Wenn man uns fragt, was wir bei einem neuerlichen Malta-Urlaub anders machen würden, können wir ganz klar sagen: Eine andere Airline buchen. Der Flug mit Air Malta war mit Abstand so ziemlich der schlimmste, den wir bis dahin gebucht hatten. Lediglich einen 0,2-Liter-Becher Wasser stand man uns während des Fluges zu, von den Eskapaden beim Landeanflug einmal ganz abgesehen.

Das war aber so ziemlich alles, auf was man bei einem Malta-Urlaub achten und wenn möglich auch vermeiden soll. Denn die Insel im Mittelmeer zwischen Europa und Afrika gelegen ist ein Ort, wo Geschichte erfahrbar ist.

Unsere Unterkunft, das Corinthia-Palace-Hotel in Attard in der Inselmitte, ließ keine Wünsche offen. In fünf Restaurants mit je unterschiedlicher kulinarischer Ausrichtung wurde für ausgewogene Mahlzeiten gesorgt.
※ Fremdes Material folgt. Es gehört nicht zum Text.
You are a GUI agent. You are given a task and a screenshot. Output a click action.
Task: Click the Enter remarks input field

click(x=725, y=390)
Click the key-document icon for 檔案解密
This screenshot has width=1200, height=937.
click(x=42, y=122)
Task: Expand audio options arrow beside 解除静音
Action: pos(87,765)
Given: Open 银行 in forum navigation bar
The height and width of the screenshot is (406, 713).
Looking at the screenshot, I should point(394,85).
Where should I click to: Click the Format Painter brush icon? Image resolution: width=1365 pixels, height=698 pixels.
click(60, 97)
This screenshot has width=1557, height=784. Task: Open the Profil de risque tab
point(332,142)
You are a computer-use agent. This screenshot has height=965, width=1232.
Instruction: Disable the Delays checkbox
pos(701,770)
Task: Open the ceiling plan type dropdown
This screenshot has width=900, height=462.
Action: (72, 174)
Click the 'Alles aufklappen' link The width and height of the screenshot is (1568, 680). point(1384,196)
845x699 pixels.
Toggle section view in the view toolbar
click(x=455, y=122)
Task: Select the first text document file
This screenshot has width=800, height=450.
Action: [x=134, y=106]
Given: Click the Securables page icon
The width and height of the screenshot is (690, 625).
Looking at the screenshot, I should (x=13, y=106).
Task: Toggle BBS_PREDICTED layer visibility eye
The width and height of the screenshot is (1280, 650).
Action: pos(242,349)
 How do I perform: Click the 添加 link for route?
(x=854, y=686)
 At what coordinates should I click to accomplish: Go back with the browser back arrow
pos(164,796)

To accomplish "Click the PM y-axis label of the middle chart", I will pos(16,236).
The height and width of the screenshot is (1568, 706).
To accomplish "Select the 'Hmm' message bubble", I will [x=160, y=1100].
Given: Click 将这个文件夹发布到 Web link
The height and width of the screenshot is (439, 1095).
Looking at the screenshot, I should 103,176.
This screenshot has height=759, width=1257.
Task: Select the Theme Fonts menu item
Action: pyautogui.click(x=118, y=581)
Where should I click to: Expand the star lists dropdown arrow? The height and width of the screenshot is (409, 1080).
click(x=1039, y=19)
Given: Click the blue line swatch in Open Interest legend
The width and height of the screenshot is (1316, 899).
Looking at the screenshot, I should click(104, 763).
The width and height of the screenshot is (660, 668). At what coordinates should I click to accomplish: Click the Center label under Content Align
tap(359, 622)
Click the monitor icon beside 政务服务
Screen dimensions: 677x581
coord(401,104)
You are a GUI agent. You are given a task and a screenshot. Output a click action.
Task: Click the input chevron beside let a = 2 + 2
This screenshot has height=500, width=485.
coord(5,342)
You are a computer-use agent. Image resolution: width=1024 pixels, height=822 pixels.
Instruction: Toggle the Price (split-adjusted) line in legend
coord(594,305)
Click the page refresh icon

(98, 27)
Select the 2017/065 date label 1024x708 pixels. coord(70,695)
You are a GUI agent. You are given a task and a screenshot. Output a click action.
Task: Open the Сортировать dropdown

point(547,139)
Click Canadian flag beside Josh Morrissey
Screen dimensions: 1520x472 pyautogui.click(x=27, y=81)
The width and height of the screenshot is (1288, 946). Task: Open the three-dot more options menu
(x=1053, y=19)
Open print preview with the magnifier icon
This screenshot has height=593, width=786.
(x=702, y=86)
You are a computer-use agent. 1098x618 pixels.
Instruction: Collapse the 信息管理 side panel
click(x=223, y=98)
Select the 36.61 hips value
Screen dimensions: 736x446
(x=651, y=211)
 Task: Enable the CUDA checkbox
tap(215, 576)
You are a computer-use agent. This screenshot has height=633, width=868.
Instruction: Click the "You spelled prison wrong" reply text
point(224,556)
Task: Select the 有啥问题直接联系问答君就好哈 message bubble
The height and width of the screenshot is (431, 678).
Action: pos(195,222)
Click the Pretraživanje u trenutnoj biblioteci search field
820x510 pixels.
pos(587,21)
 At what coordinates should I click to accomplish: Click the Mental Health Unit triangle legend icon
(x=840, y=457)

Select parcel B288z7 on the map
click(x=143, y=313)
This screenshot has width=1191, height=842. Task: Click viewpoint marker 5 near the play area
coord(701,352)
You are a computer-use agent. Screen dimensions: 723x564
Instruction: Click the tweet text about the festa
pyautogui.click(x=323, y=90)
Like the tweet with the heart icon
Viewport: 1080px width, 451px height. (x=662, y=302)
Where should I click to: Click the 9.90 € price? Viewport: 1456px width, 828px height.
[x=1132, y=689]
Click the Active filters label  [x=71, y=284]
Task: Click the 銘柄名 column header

Da Malta naturgemäß über wenig Strand verfügt, es sei denn, man fährt mit dem Schiffa nach Gozo, bot uns das Hotel einen Shuttle-Service zu einem Partnerhotel in Sliema an, welches in einer Bucht gelegen über einen direkten Zugang zum Meer verfügte.

Aber wir wollten auf Malta keinen Strandurlaub machen, sondern uns den Hauch der Geschichte um die Nase wehen lassen. Und die gibt es auf der Insel genügend.

Von Valetta ausgehend mit den unendlich vielen Kirchen fuhren wir mit dem Bus kreuz und quer über die Insel und besichtigten z. B. die Grotte, die der Geschichte nach den Punkt auf Malta kennzeichnet, an dem der Apostel Paulus auf Malta gestrandet ist.

Überhaupt ist Busfahren mit den Bussen aus den 50ger Jahren ein Erlebnis, wobei es schon erstaunlich ist, dass trotz Linksverkehr und den zuweilen engen Straßen wenige Gefahrensituationen entstanden.